Medellin is synonymous with the name Pablo Escobar, it’s un-deniable. Whether you’re familiar with Vinny Chase’s poor performance on Entourage, or you’re fascinated with the underworld like I am, you know the name.
Pablo Escobar is one of the most notorious criminals that has ever walked this earth. Supplying drugs all over the world, he became a billionaire several times over and left a permanent scar on Colombia’s image in the process. He is regarded as the richest, most successful criminal in history and in 1989, Forbes Magazine listed him as the 7th most wealthiest man in the world with an estimated fortune of $9 billion dollars. [Thanks wikipedia]
One of the first things I wanted to do in Medellin was to gain an understanding of where he operated, his influence on the city, how people view his legacy and some truth behind the Medellin Cartel.
Without wasting much time (day 2), I booked a spot on the Pablo Escobar Tour at the Kiwi Hostel with Paisa Road and headed out to see the sites where the evil-genius operated with impunity for so many years.
What amazed me the most about the entire tour was that he didn’t operate in the jungle or on the far perimeters of town, he ran shit right smack dab in the heart of Medellin.
Here’s a few shots from the Pablo Escobar Tour (proceed with caution):
Above is Escobar’s fortress where he had guards on lookout from the terraces. After he was killed, Medellin turned this building into a police station to take another stab at the already diciest Escobar.
Above was Pablo Escobar’s office building where he ran all his legal and illegal business operations. This is so fascinating to me because you would never know by walking by it that it was home to one of the most powerful criminal enterprises. Most likely, it was in this building that he worked to build his “Robin Hood” reputation by building soccer fields, churches and housing for the poor. I wonder what the secretaries were like?

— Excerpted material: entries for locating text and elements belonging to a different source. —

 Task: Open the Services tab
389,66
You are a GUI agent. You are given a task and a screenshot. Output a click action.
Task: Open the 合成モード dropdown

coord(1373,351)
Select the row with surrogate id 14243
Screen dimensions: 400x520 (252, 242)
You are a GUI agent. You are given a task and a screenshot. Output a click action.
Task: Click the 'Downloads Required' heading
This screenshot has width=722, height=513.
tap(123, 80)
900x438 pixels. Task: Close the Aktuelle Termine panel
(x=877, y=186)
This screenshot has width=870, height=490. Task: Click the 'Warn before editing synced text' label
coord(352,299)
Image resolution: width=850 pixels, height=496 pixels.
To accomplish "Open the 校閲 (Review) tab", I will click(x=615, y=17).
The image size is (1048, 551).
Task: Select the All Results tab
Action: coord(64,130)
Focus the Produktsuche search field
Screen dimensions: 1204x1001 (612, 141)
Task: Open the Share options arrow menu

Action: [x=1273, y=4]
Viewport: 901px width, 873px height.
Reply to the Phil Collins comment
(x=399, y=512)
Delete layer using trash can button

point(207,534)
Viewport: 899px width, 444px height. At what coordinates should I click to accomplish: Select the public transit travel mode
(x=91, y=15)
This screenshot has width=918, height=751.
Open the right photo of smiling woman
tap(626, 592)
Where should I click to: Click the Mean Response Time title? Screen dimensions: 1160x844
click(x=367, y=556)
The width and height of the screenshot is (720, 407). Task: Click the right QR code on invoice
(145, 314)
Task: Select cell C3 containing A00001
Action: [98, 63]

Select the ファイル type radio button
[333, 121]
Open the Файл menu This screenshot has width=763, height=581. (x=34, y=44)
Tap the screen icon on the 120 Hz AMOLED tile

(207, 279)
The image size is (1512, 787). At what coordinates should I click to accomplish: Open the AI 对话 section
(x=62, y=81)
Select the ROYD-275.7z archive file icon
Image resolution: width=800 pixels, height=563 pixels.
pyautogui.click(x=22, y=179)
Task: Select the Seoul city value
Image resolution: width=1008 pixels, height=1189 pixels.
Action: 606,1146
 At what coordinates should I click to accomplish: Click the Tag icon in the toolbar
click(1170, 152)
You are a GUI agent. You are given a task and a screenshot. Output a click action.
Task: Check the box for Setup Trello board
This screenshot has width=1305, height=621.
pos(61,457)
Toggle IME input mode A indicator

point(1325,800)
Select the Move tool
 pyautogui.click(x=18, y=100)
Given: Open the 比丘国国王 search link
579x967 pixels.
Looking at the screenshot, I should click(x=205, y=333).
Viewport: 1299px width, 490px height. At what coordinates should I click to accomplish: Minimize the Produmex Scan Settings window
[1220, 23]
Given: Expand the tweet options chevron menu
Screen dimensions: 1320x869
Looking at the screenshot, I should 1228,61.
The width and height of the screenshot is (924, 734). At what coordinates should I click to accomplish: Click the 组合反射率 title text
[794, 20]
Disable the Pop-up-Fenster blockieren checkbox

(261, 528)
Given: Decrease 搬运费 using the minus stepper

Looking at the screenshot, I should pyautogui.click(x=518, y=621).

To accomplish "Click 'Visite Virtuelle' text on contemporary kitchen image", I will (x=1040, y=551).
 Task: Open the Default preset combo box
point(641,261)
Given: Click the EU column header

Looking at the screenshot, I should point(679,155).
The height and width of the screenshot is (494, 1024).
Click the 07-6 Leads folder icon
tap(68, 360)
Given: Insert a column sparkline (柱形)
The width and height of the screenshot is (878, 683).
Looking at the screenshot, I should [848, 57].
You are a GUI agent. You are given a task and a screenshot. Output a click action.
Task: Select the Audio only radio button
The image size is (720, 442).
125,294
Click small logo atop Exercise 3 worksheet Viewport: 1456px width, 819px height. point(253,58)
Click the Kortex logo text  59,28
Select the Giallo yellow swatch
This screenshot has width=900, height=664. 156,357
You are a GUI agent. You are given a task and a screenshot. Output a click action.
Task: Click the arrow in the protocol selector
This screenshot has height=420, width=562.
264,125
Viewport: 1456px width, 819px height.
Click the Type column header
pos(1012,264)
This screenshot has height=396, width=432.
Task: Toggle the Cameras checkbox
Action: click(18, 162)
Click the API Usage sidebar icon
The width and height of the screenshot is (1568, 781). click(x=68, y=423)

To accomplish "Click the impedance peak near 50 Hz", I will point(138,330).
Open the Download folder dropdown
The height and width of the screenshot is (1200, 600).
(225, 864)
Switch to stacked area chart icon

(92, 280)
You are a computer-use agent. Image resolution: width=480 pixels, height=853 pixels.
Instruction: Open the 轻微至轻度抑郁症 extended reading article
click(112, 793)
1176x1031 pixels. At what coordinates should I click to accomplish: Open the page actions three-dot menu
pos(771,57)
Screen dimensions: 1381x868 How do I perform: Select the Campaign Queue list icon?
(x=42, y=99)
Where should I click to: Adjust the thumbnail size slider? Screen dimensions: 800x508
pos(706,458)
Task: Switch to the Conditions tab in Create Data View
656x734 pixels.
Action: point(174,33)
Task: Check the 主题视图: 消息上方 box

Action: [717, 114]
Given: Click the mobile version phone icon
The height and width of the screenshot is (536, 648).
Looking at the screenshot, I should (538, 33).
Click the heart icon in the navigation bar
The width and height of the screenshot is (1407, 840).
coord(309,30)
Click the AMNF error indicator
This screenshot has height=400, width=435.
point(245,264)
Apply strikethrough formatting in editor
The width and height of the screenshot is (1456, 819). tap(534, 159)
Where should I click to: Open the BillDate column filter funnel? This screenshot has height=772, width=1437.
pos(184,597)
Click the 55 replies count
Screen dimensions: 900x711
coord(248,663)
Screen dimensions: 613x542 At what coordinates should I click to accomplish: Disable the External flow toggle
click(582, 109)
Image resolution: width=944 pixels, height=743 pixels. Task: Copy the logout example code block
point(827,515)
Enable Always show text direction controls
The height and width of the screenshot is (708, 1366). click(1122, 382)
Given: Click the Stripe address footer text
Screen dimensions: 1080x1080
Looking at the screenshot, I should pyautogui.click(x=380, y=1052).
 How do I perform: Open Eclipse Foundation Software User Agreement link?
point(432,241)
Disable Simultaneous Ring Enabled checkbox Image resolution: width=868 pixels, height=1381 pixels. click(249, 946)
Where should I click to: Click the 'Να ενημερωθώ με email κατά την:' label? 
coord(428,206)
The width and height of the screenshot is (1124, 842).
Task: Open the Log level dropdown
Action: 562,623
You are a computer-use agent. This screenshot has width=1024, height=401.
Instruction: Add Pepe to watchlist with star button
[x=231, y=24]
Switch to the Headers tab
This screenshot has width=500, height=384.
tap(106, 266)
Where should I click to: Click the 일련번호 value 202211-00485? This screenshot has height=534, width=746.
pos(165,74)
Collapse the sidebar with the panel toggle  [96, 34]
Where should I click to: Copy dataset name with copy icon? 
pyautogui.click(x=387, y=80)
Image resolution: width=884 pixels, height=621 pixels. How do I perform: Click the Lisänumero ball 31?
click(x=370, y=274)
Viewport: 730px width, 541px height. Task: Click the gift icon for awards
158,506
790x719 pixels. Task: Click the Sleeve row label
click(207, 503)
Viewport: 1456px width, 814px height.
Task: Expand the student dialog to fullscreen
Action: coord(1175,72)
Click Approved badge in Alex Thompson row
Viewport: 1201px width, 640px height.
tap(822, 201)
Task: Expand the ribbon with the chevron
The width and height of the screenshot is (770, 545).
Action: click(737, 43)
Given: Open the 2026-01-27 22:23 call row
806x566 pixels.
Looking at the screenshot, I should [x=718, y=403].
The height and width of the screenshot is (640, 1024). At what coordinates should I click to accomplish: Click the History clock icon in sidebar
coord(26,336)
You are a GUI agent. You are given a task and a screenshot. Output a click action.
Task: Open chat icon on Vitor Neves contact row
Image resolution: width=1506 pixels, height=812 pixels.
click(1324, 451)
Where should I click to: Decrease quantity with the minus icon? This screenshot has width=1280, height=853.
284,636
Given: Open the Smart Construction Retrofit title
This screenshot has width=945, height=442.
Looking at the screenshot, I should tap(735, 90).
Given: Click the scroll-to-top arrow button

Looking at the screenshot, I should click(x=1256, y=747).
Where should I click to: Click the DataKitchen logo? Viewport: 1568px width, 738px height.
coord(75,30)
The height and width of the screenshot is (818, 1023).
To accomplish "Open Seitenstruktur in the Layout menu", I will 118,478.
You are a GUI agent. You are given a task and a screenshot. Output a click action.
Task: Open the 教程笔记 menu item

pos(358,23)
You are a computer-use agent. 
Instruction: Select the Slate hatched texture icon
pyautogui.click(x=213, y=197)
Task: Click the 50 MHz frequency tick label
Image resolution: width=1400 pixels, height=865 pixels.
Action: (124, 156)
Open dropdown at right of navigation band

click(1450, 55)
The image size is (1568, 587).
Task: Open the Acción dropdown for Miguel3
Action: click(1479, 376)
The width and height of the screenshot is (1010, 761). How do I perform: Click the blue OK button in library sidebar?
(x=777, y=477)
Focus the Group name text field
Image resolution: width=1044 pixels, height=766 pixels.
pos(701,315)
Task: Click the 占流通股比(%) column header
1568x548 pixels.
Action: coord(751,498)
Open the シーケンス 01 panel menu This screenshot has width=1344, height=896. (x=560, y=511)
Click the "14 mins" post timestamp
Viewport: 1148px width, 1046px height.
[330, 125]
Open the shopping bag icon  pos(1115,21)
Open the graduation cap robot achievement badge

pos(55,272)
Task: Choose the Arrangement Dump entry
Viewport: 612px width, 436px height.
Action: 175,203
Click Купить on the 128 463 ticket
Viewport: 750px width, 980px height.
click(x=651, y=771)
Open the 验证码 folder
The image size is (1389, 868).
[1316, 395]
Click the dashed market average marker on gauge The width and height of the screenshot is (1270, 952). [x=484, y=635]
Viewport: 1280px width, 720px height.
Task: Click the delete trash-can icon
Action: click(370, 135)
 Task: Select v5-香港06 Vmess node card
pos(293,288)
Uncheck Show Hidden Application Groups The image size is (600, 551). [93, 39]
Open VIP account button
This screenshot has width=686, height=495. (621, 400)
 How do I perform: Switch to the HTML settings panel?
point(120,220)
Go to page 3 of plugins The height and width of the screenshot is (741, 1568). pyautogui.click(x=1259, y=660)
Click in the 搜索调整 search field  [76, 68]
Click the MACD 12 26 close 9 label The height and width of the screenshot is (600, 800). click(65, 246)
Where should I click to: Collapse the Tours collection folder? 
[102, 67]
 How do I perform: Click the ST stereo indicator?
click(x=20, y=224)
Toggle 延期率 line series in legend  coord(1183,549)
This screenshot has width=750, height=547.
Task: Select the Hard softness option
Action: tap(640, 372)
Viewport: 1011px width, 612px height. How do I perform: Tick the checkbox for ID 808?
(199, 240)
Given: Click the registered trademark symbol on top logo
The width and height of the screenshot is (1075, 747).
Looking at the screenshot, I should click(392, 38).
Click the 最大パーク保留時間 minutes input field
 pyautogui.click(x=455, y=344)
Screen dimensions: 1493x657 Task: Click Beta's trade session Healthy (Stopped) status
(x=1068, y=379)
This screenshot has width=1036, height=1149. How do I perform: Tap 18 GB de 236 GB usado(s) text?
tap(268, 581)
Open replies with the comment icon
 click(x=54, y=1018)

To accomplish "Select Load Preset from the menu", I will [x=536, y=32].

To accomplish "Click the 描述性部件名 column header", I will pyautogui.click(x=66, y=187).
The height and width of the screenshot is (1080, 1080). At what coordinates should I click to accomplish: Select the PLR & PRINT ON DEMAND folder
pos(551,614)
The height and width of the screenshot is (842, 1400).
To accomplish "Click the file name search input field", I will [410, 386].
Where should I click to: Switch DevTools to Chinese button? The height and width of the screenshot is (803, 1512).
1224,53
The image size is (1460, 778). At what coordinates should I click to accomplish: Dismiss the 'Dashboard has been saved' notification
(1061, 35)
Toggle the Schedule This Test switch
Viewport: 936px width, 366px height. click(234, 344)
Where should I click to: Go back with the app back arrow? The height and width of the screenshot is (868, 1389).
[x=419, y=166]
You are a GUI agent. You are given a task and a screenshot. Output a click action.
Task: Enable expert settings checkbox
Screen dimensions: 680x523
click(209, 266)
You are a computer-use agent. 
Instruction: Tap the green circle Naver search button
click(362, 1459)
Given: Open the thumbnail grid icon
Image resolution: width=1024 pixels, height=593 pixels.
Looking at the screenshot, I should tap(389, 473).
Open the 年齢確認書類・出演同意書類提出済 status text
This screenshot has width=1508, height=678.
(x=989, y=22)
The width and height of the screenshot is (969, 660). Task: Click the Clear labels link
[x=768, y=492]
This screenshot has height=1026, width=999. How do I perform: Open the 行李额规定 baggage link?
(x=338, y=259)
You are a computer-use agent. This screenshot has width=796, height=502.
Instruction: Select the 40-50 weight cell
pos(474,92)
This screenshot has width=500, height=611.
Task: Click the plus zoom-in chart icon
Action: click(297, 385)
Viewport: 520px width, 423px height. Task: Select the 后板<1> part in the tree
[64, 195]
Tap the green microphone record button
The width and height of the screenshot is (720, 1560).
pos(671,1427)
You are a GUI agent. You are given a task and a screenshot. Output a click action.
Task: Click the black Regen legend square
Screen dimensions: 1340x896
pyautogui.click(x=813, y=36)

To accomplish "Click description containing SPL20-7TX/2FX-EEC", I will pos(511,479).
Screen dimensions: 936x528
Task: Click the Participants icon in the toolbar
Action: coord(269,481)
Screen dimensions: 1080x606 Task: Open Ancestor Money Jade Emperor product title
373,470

This is the site of a drug transport plane graveyard where a few of the thousands of Pablo’s planes have been decommissioned.
Here is where it all went down. The final battle of Pablo Escobar’s life. This was Escobar’s humble home and hiding spot in the residential area of Los Olivos, Medellin. It was here that he was trying to blend in as a normal citizen to avoid the heat coming in from the Colombian government, US special forces and rival cartels.
The photo to the left was taken on the roof (just to the right) behind his house, where Pablo Escobar was finally captured and killed. On the sidewalk just to the right of the little tree (bottom right of photo) is where one of Pablo’s bodyguards was also killed trying to escape the home.
This is the cemetery where Escobar and some of his family members are buried. His brother is still alive and from what I understand is under protection in Colombia after a recent kidnapping attempt failed. His sisters have a hot wing restaurant in Envigado (down the street from my apartment). And his son (1 of 2), Juan Pablo (now Juan Sebastian Marroquín Santos) recently went to Buenos Aires to join up with an Argentinian filmmaker, Nicolas Entel to film the documentary Sins of My Father. This Chronicles Marroquín’s efforts to seek forgiveness from the sons of Rodrigo Lara Bonilla, Colombia’s justice minister in the early 1980s, who was assassinated in 1984, as well as the sons of Luis Carlos Galán, the presidential candidate, who was assassinated in 1989. The film was shown at the 2010 Sundance Film Festival and premiered in the US on HBO on October 2010.
Here lies Pablo Emilio Escobar Gaviria - December 1, 1949 to December 2, 1993
Check out ESPN’s 30 for 30 Amazing Documentary titled “The Two Escobars” on YouTube:
One of the guides on the Pablo Escobar Tour recommended James Mollison’s The Memory of Pablo Escobar.